12. We have considered the submissions made at bar and also perused the record. The reasons for reopening u/s 147 and the sanction u/s 151 of the Act are placed at page 32 to 34 of paper book. Admittedly, the reasons for reopening as well as sanction u/s 151 are undated. We have further noticed that the sanction u/s 151 of the Act granted by Addl. Commissioner of Income Tax, Range-62, New Delhi is accorded in a mechanical manner without application of mind because only the word ‘yes’ and ‘approved’ has been written by the sanction granting authority and the remaining portion of the sanction is already in typed proforma.

13. In that regard that the sanction u/s 151 of the Act is mechanical which resulted in vitiating the assessment proceedings, the Hon’ble jurisdictional High Court in DCIT v. Pioneer Town Planners Ltd. (supra) was pleased to hold that the ‘usage of expression’ ‘approved’ was considered to be merely ritualistic and formal rather than meaningful.

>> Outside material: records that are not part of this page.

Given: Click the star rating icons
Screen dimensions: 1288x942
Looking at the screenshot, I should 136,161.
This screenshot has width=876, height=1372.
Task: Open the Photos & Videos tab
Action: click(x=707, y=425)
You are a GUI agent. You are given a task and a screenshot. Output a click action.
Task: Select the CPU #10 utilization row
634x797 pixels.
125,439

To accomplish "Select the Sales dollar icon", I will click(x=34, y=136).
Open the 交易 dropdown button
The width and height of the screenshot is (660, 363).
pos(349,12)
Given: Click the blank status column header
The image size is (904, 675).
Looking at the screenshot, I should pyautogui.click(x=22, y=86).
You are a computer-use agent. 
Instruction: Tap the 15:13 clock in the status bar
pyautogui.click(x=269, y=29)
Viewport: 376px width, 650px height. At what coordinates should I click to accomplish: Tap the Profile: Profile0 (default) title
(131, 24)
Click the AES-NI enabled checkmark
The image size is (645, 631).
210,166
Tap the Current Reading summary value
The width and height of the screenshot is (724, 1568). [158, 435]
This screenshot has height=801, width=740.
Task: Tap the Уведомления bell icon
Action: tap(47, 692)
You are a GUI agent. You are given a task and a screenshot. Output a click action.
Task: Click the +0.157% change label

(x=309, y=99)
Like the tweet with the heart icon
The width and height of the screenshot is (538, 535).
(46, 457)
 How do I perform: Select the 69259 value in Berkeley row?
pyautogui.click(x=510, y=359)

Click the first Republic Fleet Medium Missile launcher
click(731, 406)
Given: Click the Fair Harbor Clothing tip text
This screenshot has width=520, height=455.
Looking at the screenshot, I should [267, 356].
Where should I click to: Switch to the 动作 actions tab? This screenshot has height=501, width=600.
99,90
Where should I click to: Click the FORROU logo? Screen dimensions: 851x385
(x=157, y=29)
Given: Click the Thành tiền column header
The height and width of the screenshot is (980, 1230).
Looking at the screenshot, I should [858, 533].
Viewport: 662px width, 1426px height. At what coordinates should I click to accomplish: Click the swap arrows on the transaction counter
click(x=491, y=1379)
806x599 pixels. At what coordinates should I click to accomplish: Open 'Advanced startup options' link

14. The form for recording reasons along with the approval u/s 151 of the Act is placed at paper book page no. 32 to 34, the print of the same is extracted herein under:

print of the same is extracted herein under

15. Thus we have noticed that the main stress of the arguments raised on behalf of the assessee/appellant was that the reasons for reopening along with sanction u/s 151 of the Act are undated and the said sanction u/s 151 has been granted in a mechanical manner without application of mind. Therefore, we are relying on the judgement of the co-ordinate Bench in the case of Sh. Prahlad Singh v. ITO-3(2) in ITA No. 3375/Del/2017 and SA No. 436/Del/2017 dated 11.05.2018) (Delhi Tribunal) (supra); case of Sh. Prem Mukesh Jhalani v. ITO [2025] 176 taxmann.com630 (Mumbai Tribunal) dated 16.06.2025 (supra), Chiranjiv Lal Aggarwal v. ITO [2017] 54 ITR (T) 349 (Amritsar-Trib.) order dated 15.09.2016 (supra) and Sterling and Wilson (P) Ltd. [2022] 285 Taxman 468 (Bombay High Court) dated 21.12.2021 (supra) where the assessment order was quashed on account of reason of reopening being undated. Further also relying on the case of Hon’ble jurisdictional High Court in PCIT v. Pioneer Town Planners Pvt. Ltd. (supra) and also on the judgment of Hon’ble High Court of Madhya Pradesh in the case of CIT, Jabalpur v. S. Goyanka Lime & Chemical Ltd., the SLP against which has already been dismissed by the Hon’ble Supreme Court in the case of CIT, Jabalpur v. S. Goyanka Lime & Chemical Ltd. order dated 8thJuly, 2015 reported [2015] 64 taxmann.com 313 (SC), we are of the considered opinion that the undated reasons for reopening and the approval u/s 151 CPC has vitiated the assessment proceedings carried out by the Assessing Officer in this case. Hence for the above reasons, the assessment proceedings are held to be bad in law and order to be quashed accordingly. The additional ground raised before us are accordingly allowed.

16. Since the assessment proceedings are quashed, and in view of decision on additional ground, the decision on other ground is rendered academic and we have not adjudicated the same are kept open.

17. The appeal of the assessee is accordingly allowed.